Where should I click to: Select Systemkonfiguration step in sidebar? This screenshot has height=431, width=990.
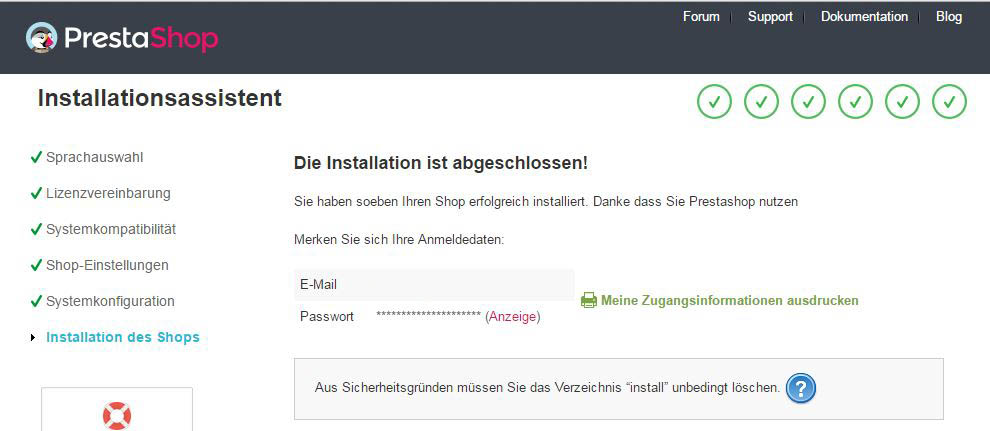(110, 301)
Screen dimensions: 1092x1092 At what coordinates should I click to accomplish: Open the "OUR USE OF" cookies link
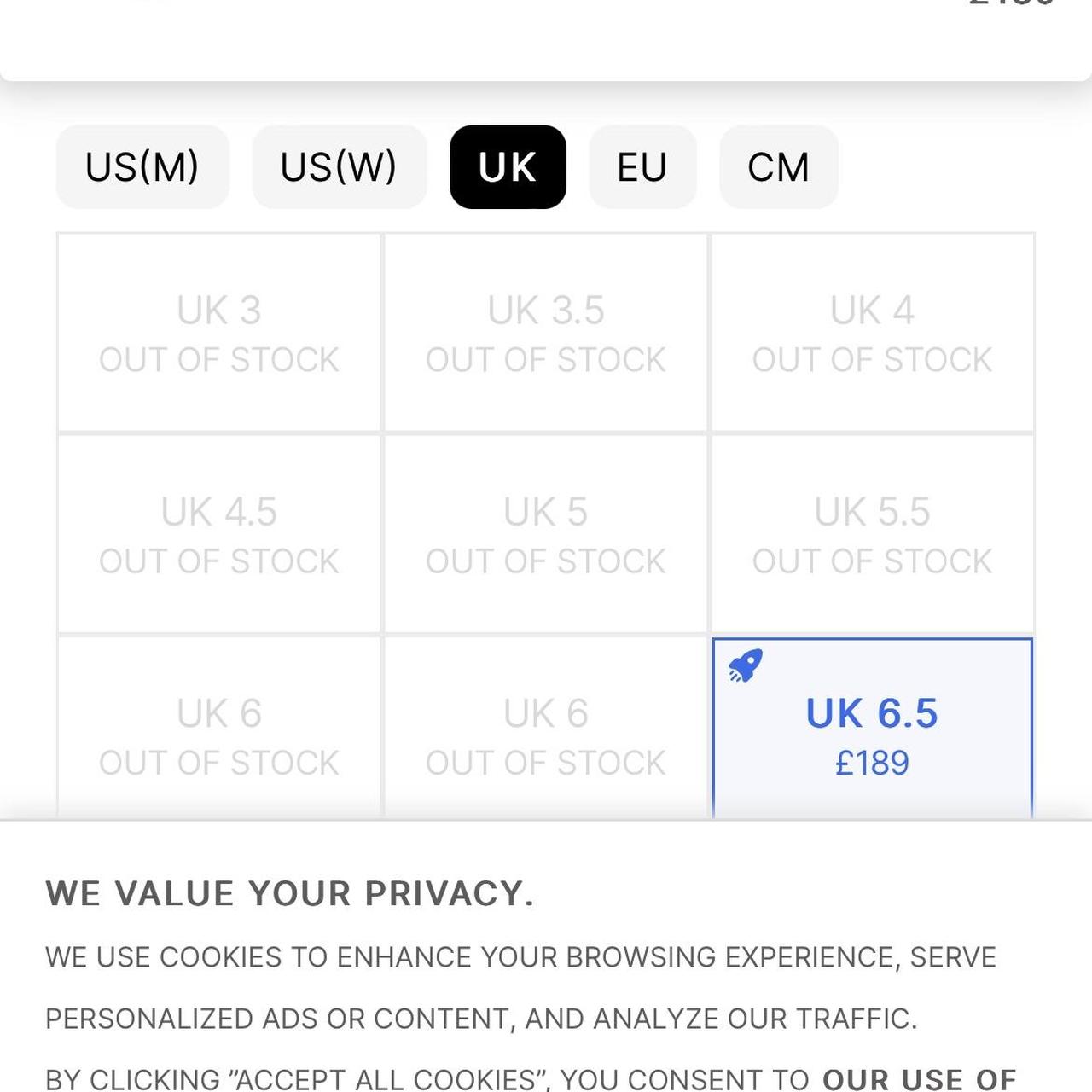[x=919, y=1078]
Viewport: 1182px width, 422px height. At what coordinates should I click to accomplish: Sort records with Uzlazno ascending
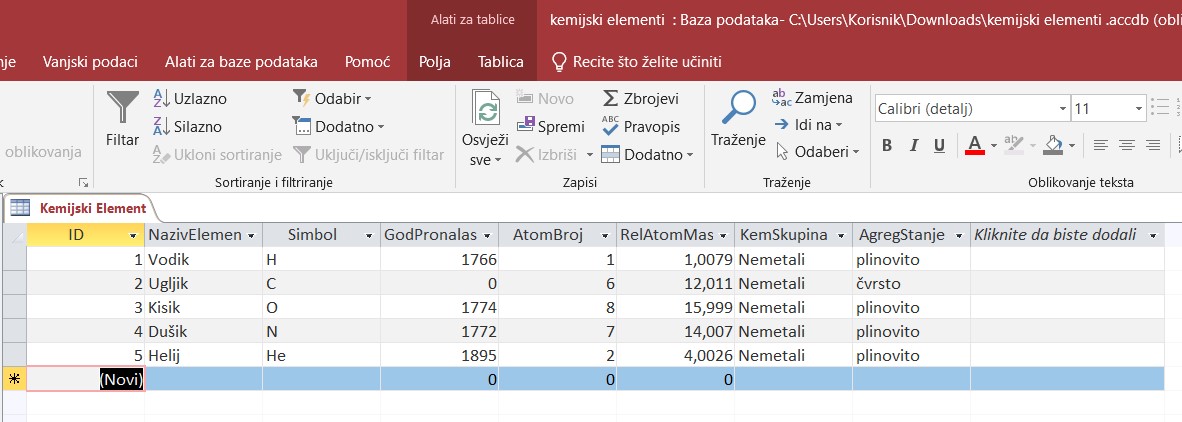pos(189,98)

▶ _WHAT TO PRODUCE_: Write out a verbatim copy of the lines from the line that contains "Screen dimensions: 1092x1092" through the end of the entries above; pictures are not copied.

▶ _RESPONSE AREA_:
Screen dimensions: 1092x1092 At what coordinates should I click to accomplish: Open the "OUR USE OF" cookies link
[x=919, y=1078]
Viewport: 1182px width, 422px height. At what coordinates should I click to accomplish: Sort records with Uzlazno ascending
pos(189,98)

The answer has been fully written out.